Bagdad (AFP, EFE, ANSA) - Un atentado suicida perpetrado ayer en Bagdad causó la muerte de 32 niños y un soldado estadounidense, en el peor ataque contra menores durante la posguerra en Irak.

El ataque ocurrió poco después de las 11 -hora local- y tuvo como blanco una patrulla militar y un puesto de control norteamericano establecido en una carretera del barrio Al-Fadar, en la zona de Nueva Bagdad, en el este de la capital, informaron fuentes policiales.

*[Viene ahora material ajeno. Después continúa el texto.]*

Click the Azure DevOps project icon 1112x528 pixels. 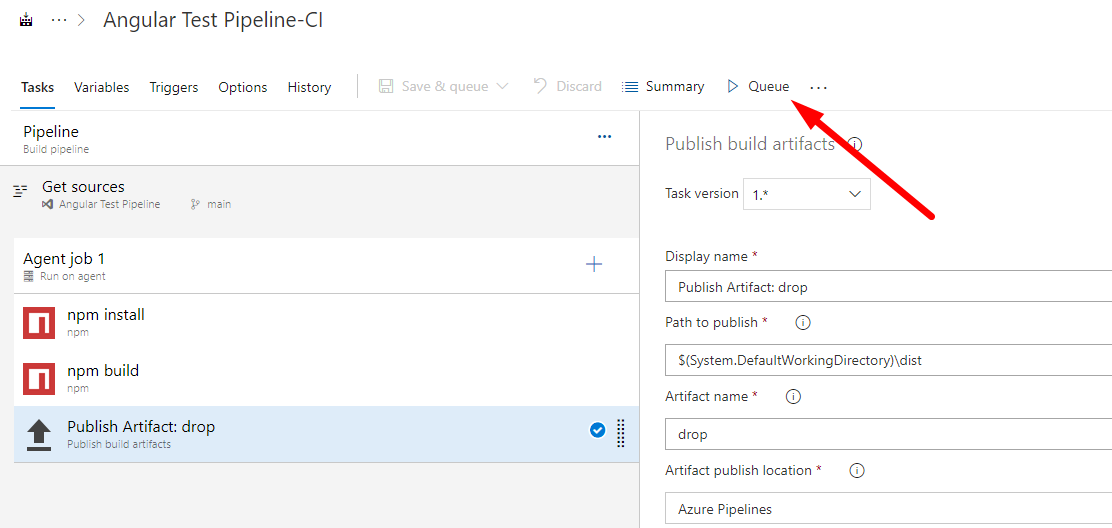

La razón de que hubiera tantos niños en el lugar, según las fuentes, es que los soldados norteamericanos distribuían, en ese momento, dulces y cuadernos con pasatiempos, lo que atrajo a numerosos menores, de vacaciones en estas fechas
.

El mando militar estadounidense confirmó, en un comunicado, que un soldado norteamericano murió en el ataque y otros tres resultaron heridos.

El hospital Al-Kindi aseguró haber recibido los cadáveres de 24 niños de entre 6 y 13 años, así como el cuerpo de un adolescente de 18. Los restos de otros siete niños de menos de 15 años fueron transportados al establecimiento de Ibn Nafis en Bagdad, aseguró la agencia «AFP».

«Es un crimen sin precedentes. El hospital ha recibido también 31 heridos, incluidos 21 niños», dijo el doctor
Ghanem Yawad, del hospital Al-Kindi.

Este es el atentado que más víctimas menores se ha cobrado durante la posguerra en Irak, que comenzó el 1 de mayo de 2003. «Un chofer se acercó a un Humvee norteamericano e hizo explotar su coche», declaró el sargento
David Abrams, portavoz de las fuerzas estadounidenses en Bagdad.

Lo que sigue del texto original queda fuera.